After looking at both the inverse relationship between lung cancer rates and income levels and how demographics play into the dataset, it is important to address an anomaly found when graphing the lung cancer rates across America.
From the map above we see there is an extremely high rate of lung cancer per 100,000 men in one county within the state of Florida. Union County, Florida is the county with the highest rate of lung cancer in America. Further research into the county reveals that Union County is home to the only cancer treatment center for inmates in the state of Florida. From the article, “Study: Union County has nation’s highest death rate from lung cancer” by Deanna Bettineschi, we see that the researchers covering this topic believe that the rate is so high because inmates from around the state are being sent to this county’s prison for treatment and their lung cancer diagnosis is recorded here. The article admits that there is no documentation to prove the county is sending in inmates to this prison however all current knowledge and research would suggest so.

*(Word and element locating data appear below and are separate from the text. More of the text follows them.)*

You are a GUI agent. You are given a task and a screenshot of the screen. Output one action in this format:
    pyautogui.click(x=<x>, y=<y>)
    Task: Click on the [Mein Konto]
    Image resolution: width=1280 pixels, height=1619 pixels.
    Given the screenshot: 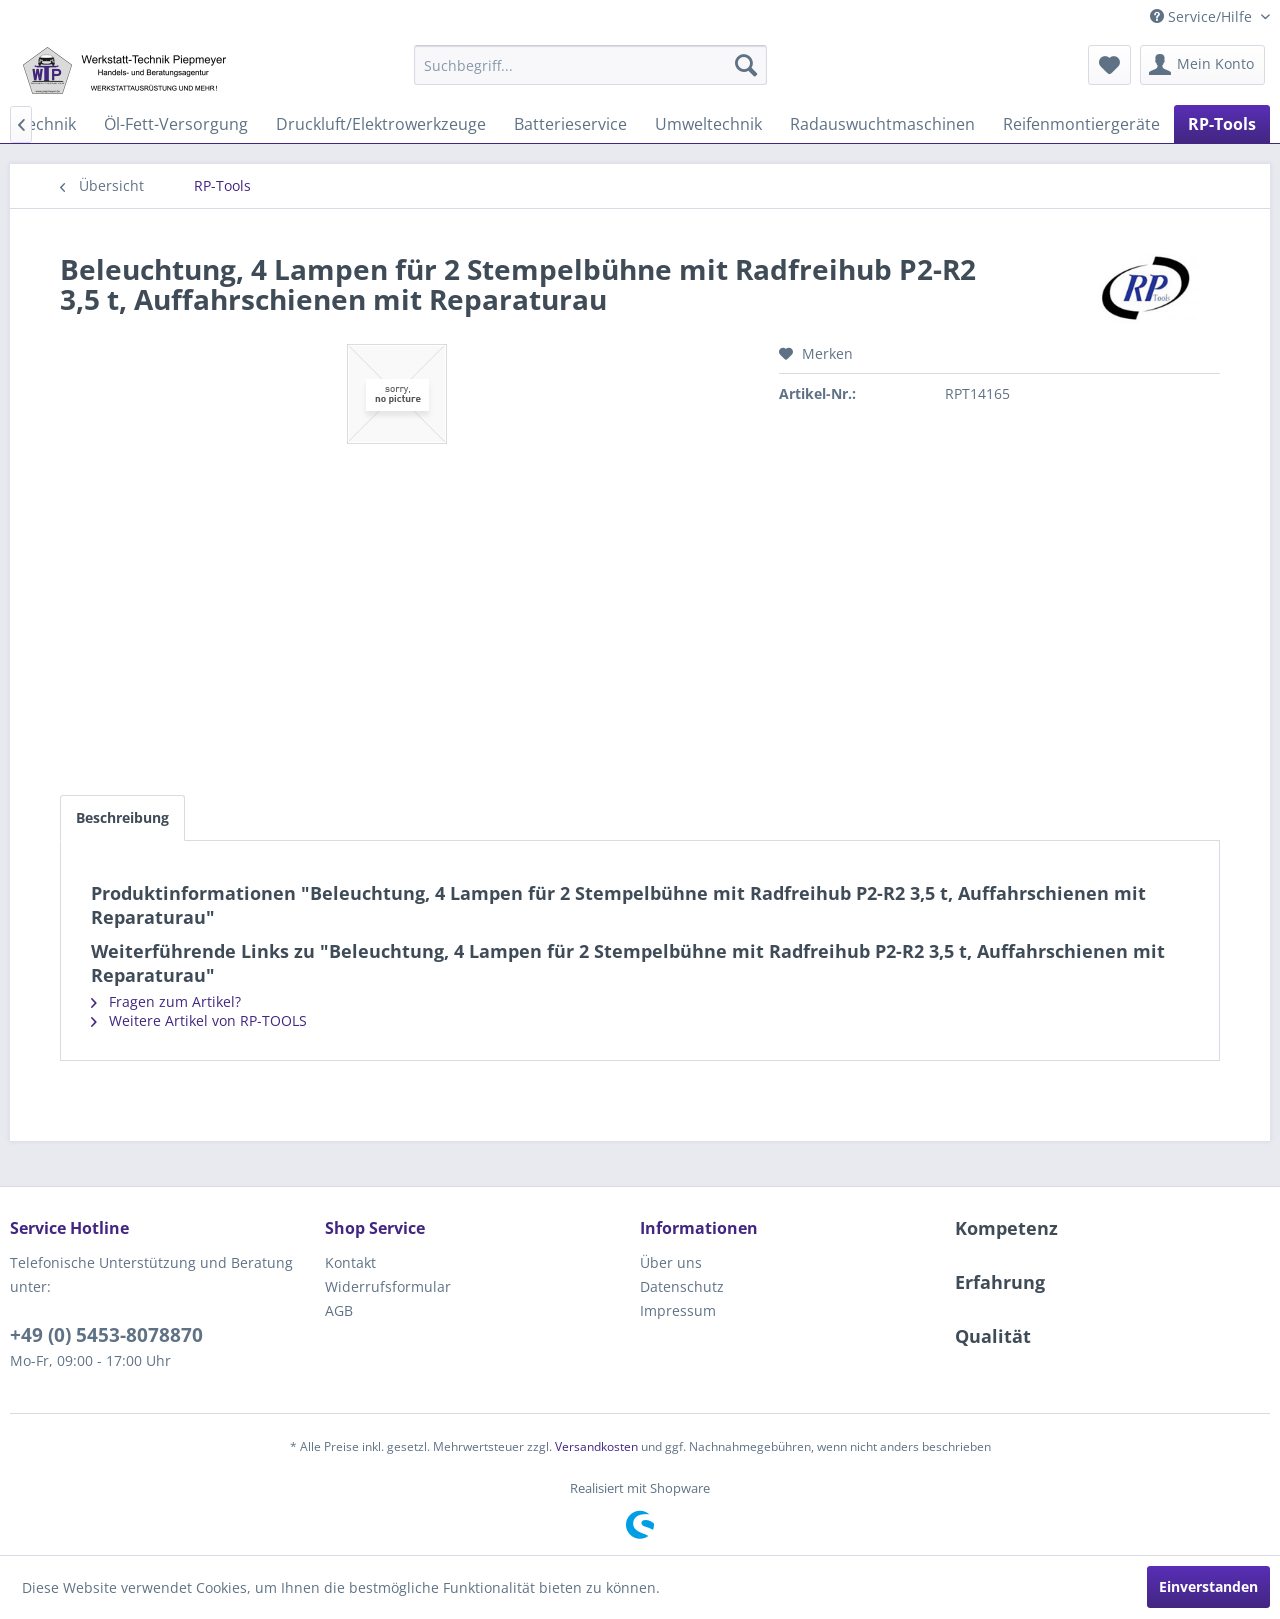 What is the action you would take?
    pyautogui.click(x=1202, y=65)
    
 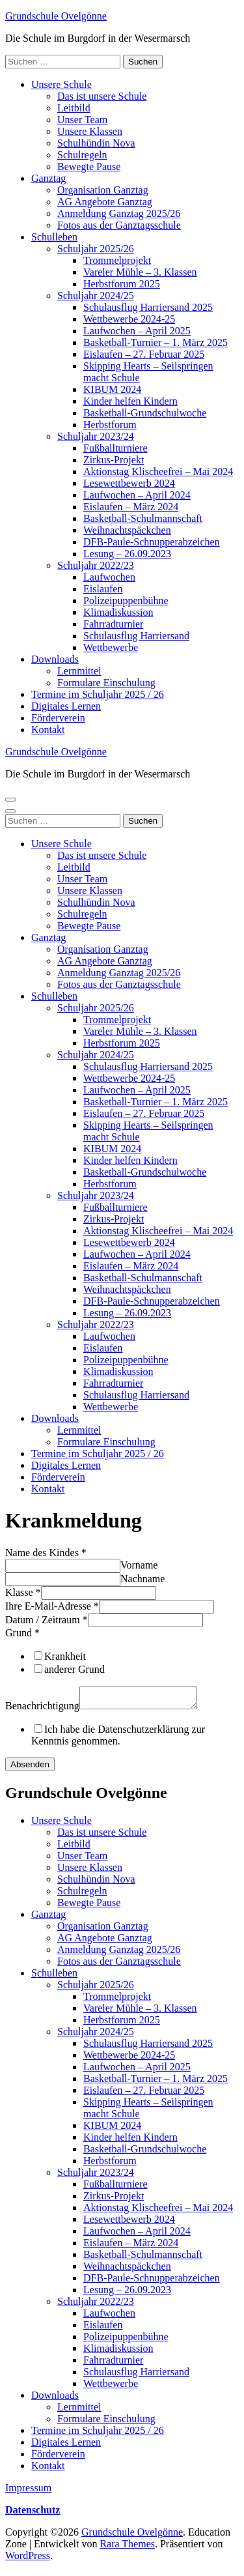 I want to click on Bewegte Pause, so click(x=88, y=166).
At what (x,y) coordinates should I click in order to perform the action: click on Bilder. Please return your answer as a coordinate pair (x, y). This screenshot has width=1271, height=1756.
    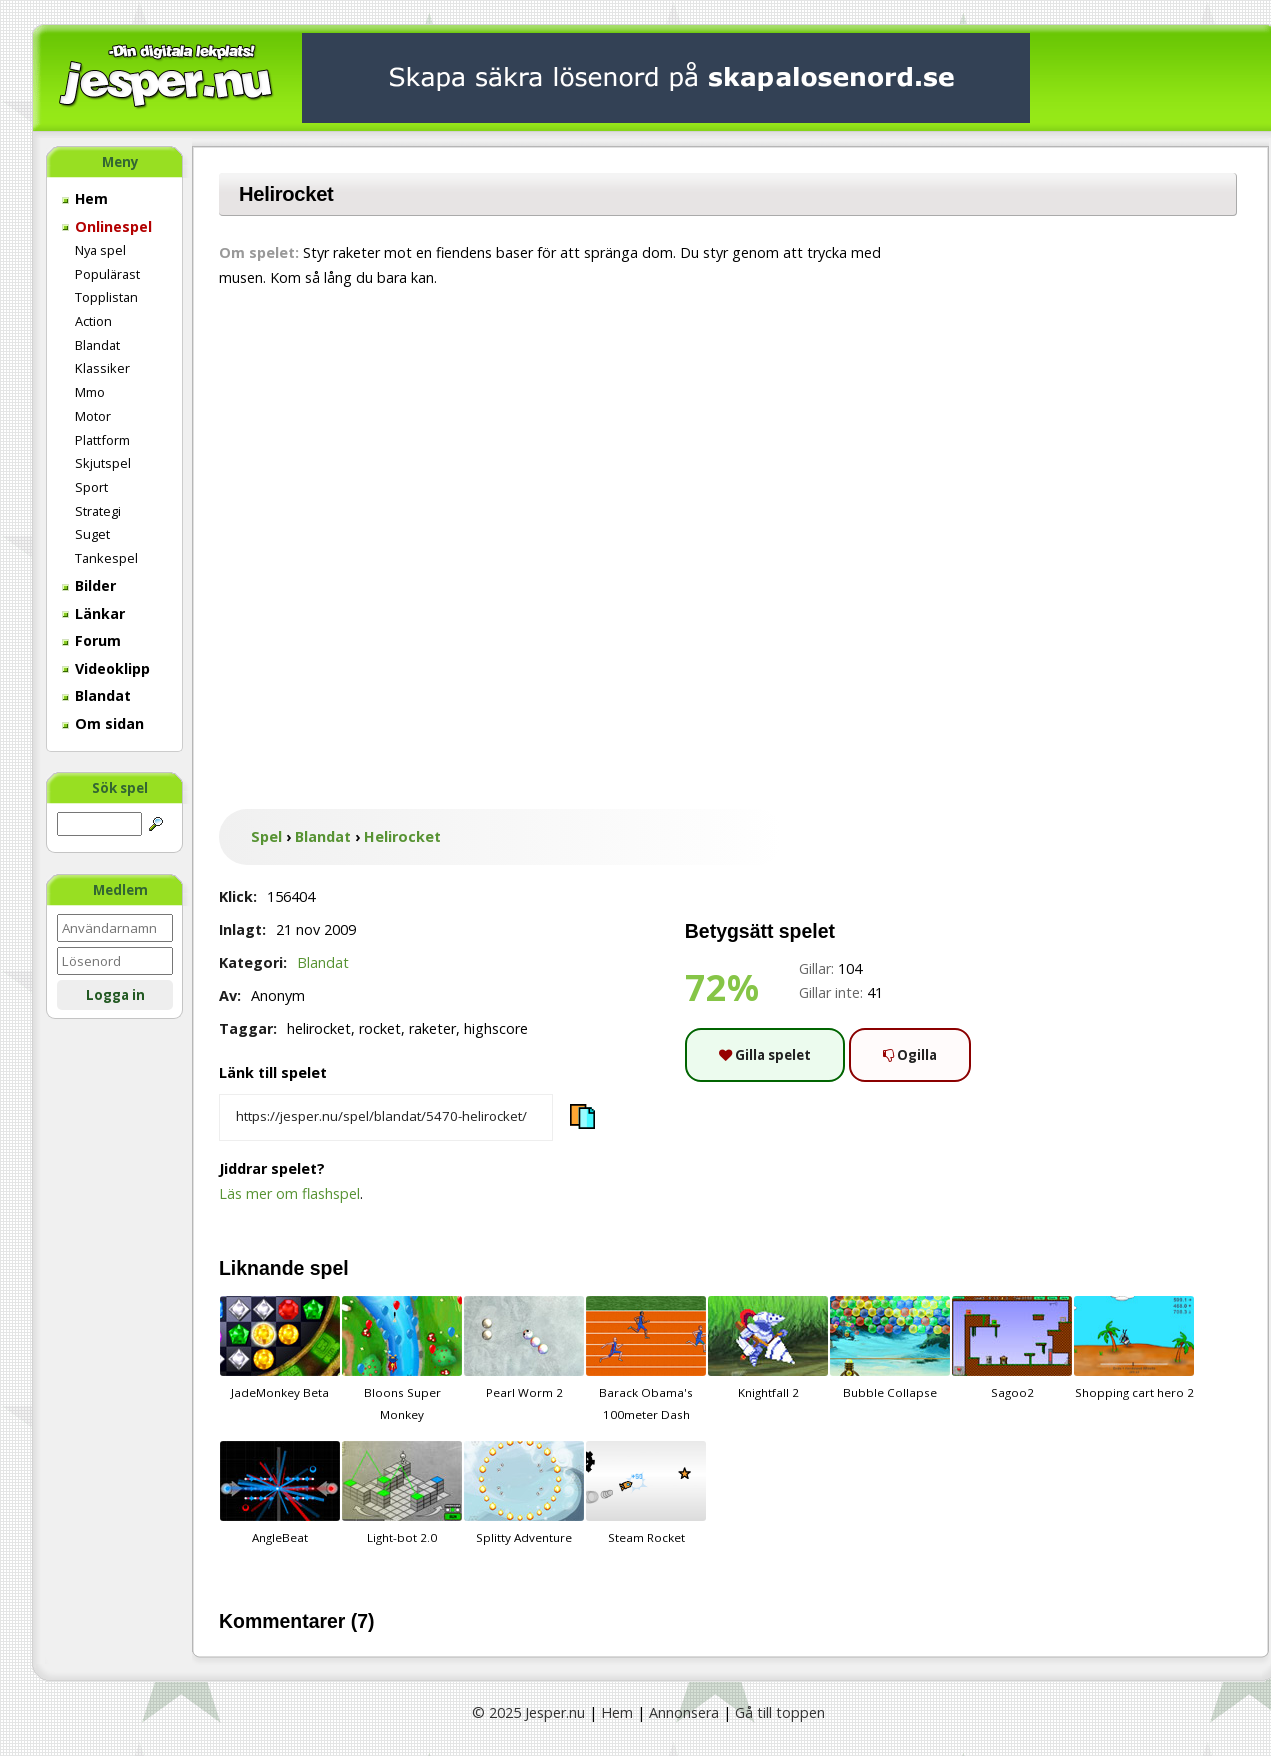
    Looking at the image, I should click on (89, 585).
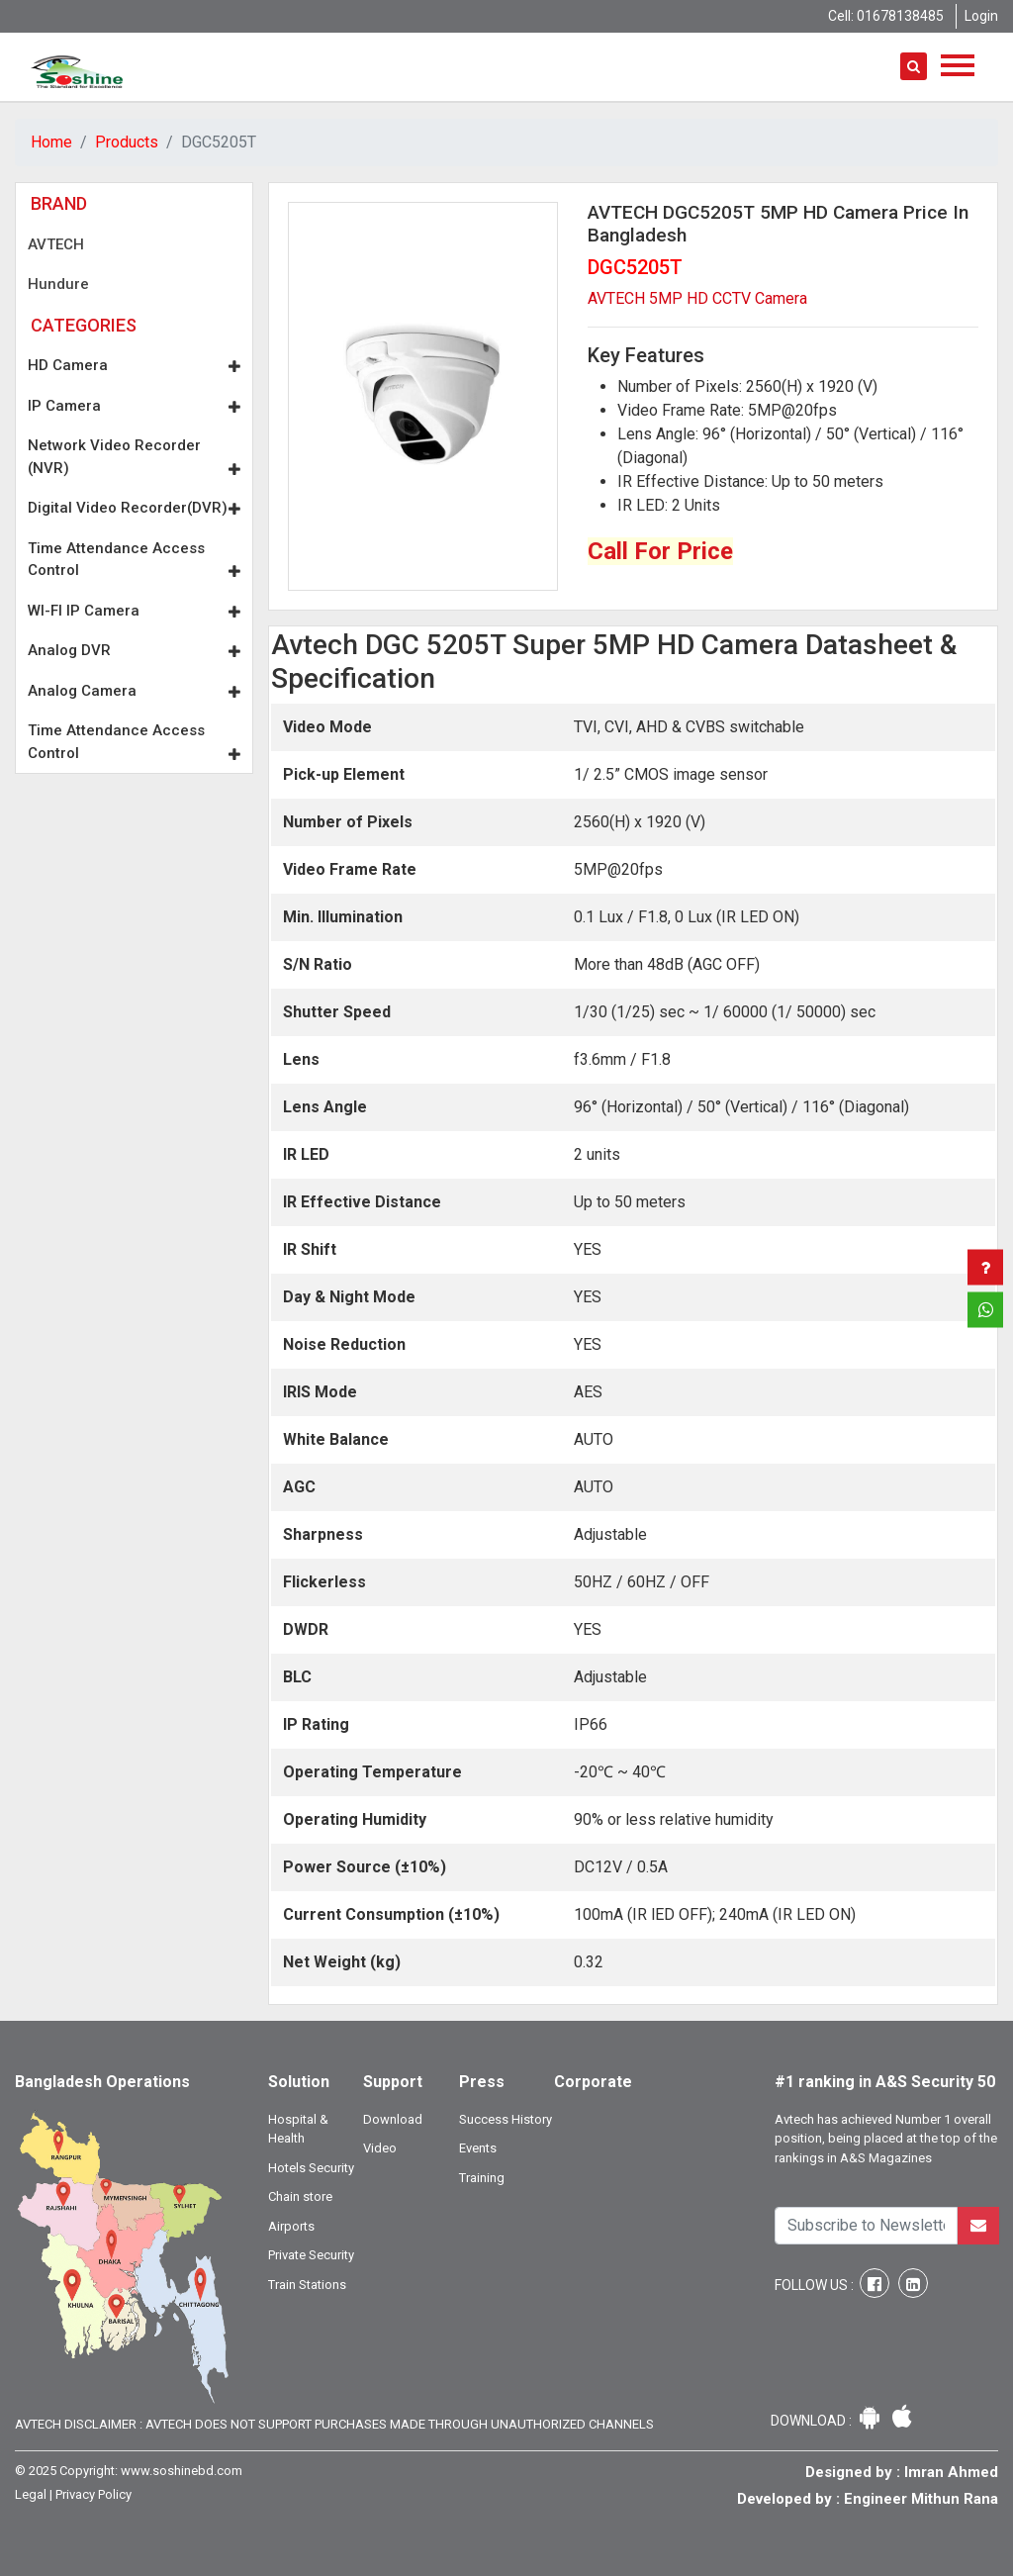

Overall we not that lung cancer rates and income levels are negatively correlated. Some reasons for this may be that those in lower income levels may tend to soke cigarettes compared to those in higher income levels. To support this we would need to look at a dataset on cigarette smokers with similar variables.
The second hypothesis that this report looks to explore is that breast cancer rates and income levels are actually postiviely correlated unlike lung cancer rates and income levels.
Again when we look at teach region separately we see that the trend is postive throughout all 9 regions.
##
## Call:
## lm_basic(formula = breast ~ 1 + asian_alone + black_alone + white_alone,
## data = continental_us)
##
## Residuals:
## Min 1Q Median 3Q Max
## -58.090 -9.824 0.266 10.296 137.611
##
## Coefficients:
## Estimate 2.5 % 97.5 %
## (Intercept) 75.4795 63.1234 87.836
## asian_alone 2.0126 1.6712 2.354
## black_alone 0.5448 0.4078 0.682
## white_alone 0.4078 0.2782 0.537
##
## Residual standard error: 16.59 on 1948 degrees of freedom
## Multiple R-squared: 0.07946, Adjusted R-squared: 0.07804
## F-statistic: 56.05 on 3 and 1948 DF, p-value: < 2.2e-16
When analyzing how demographics vary with breast cancer rates we observe that asian, blacks, and whites all are positive statistically significant when compared with the baseline of the entire dataset. We see that this varies from the same regression ran with lung cancer rates in that asians are now not statistically lower than the other two groups.
Now we will look at breast cancer rates plotted on a U.S. continental map just like the lung cancer rates in the previous section.
In the map above we again observe the Union County anomoly. More importantly however, we see the lighter color of data points on the map suggesting higher rates of breast cancer than lung cancer on a whole if we compare this plot to the plotted map in the Lung Cancer Thesis Section.
The analysis supports that breast cancer rates and income have a positive relationship but now we can theorize why this may be the case. It may be the case that with higher levels of income those individuals may have more money and more time to spend on checkups and treatments suggesting that those in lower income levels may succumb to the disease without being diagnosised. This assumption needs to be further researched and a look into a larger dataset collected by response surveys of patients may provide answers.